Shortly after the record date, First American will mail to its shareholders of record as of the close of business on the record date the final form of the information statement that is included as part of FAFC’s Form 10 registration statement. The information statement includes information regarding the distribution and the business and management of FAFC following the distribution. In addition, FAFC intends to file important information related to the spin-off, including the final form information statement, with the SEC on Form 8-K. The distribution of FAFC common shares will be made as described in the information statement and remains subject to the conditions described therein (which must be satisfied or waived in order for the company to proceed with the distribution), including the final approval of the First American board of directors, the receipt of a private letter ruling from the Internal Revenue Service substantially to the effect that the distribution will qualify as a tax-free transaction for U.S. federal income tax purposes, the approval of the California Department of Insurance and the approval of the Office of Thrift Supervision. The company expects the governmental conditions to be satisfied before the record date.
This press release shall not constitute an offer to sell or the solicitation of an offer to buy, nor shall there be any sale of these securities in any state in which such an offer, solicitation or sale would be unlawful prior to registration or qualification under the securities law of any such state.
About First American
The First American Corporation (NYSE: FAF) is a FORTUNE 500® company that traces its history to 1889. With revenues of approximately $6.0 billion in 2009, it is America’s largest provider of business information. First American combines advanced analytics with its vast data resources to supply businesses and consumers with valuable information products to support the major economic events of people’s lives, such as getting a job, renting an apartment, buying a car or house, securing a mortgage and opening or buying a business. The First American Family of Companies, many of which command leading market share positions in their respective industries, operate within five primary business segments, including: Title Insurance and Services, Specialty Insurance, Information and Outsourcing Solutions, Data and Analytic Solutions, and Risk Mitigation and Business Solutions. More information about the company and an archive of its press releases can be found at www.firstam.com.
Certain statements made in this press release, including those related to the consummation of the spin-off separation and the structure and timing thereof, the making of the distribution and the timing thereof, the timing of the record date for the distribution, the distribution ratio, trading on the New York Stock Exchange, the mailing of the information statement and timing thereof and the satisfaction of the conditions to the distribution and the timing thereof, are “forward-looking statements.” These forward-looking statements may contain the words “intend,” “anticipate,” “expect,” “plan,” “predict,” “estimate,” “project,” “will be,” “will continue,” “will likely result” or other similar words and phrases. Risks and uncertainties exist that may cause results to differ materially from those set forth in these forward-looking statements.

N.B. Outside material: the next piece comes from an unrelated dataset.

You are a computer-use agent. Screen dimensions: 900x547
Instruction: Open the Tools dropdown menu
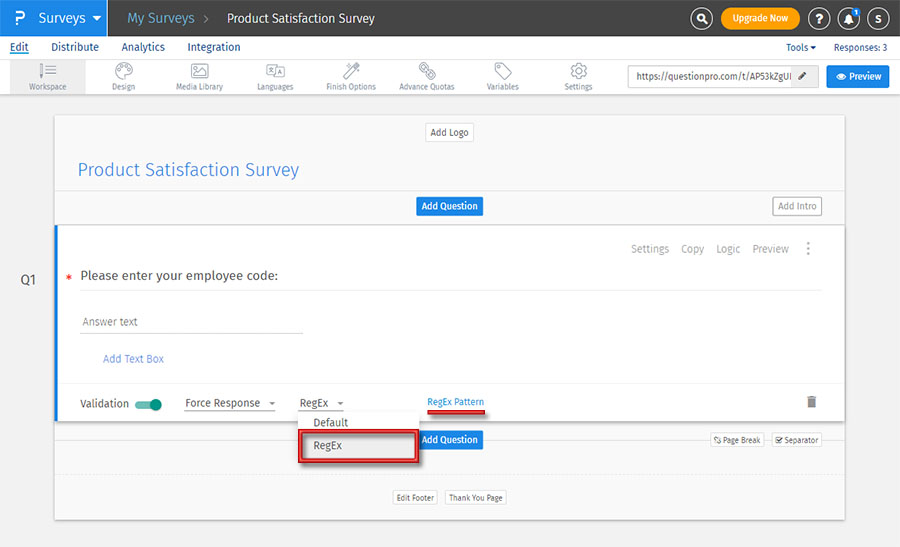coord(800,47)
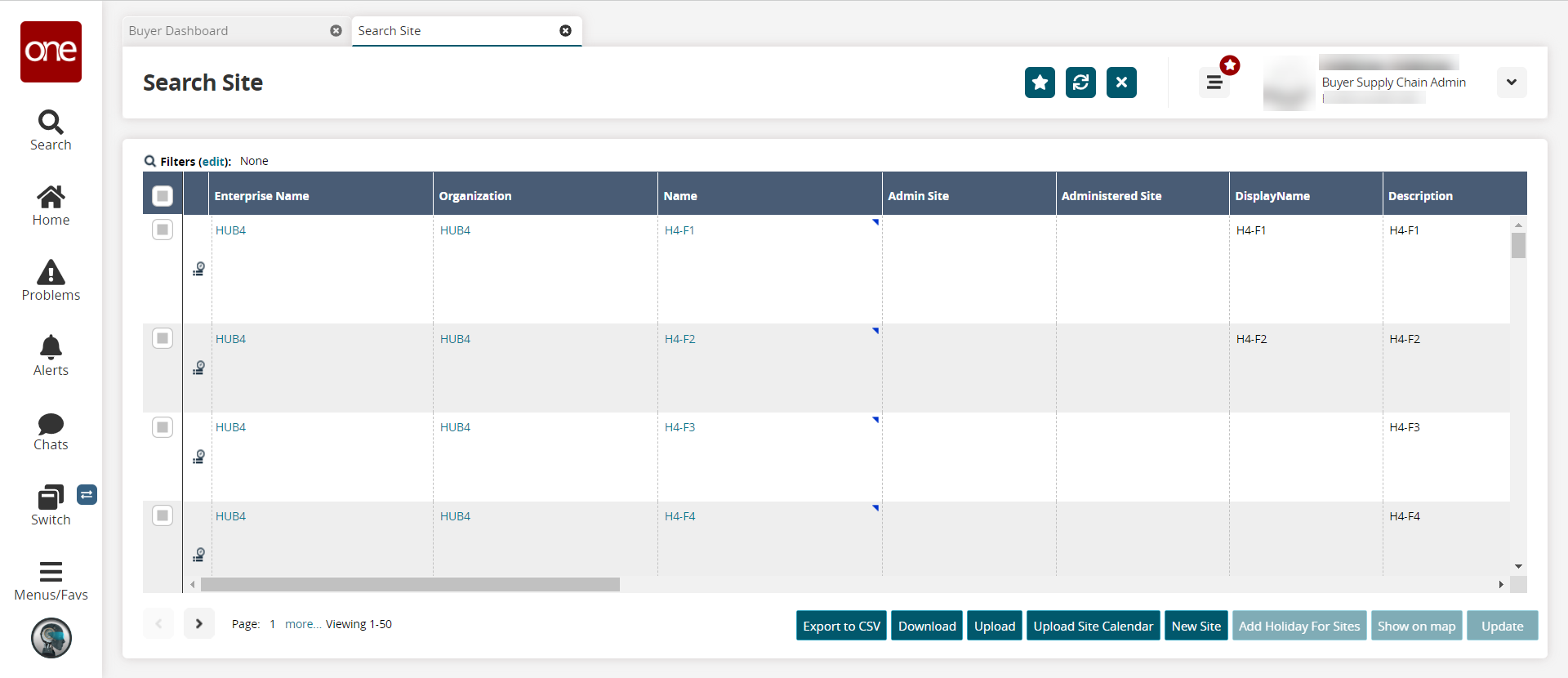
Task: Open H4-F2 name cell context triangle
Action: click(875, 332)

Factors that could cause the anticipated results to differ from those described in the forward-looking statements include the failure to obtain or timely obtain necessary consents of governmental agencies as well as other factors described in FAFC’s Registration Statement on Form 10 filed with the Securities and Exchange Commission on Dec. 14, 2009, as amended. The forward-looking statements speak only as of the date they are made. Except as required by law, First American and FAFC do not undertake to update forward-looking statements to reflect circumstances or events that occur after the date the forward-looking statements are made.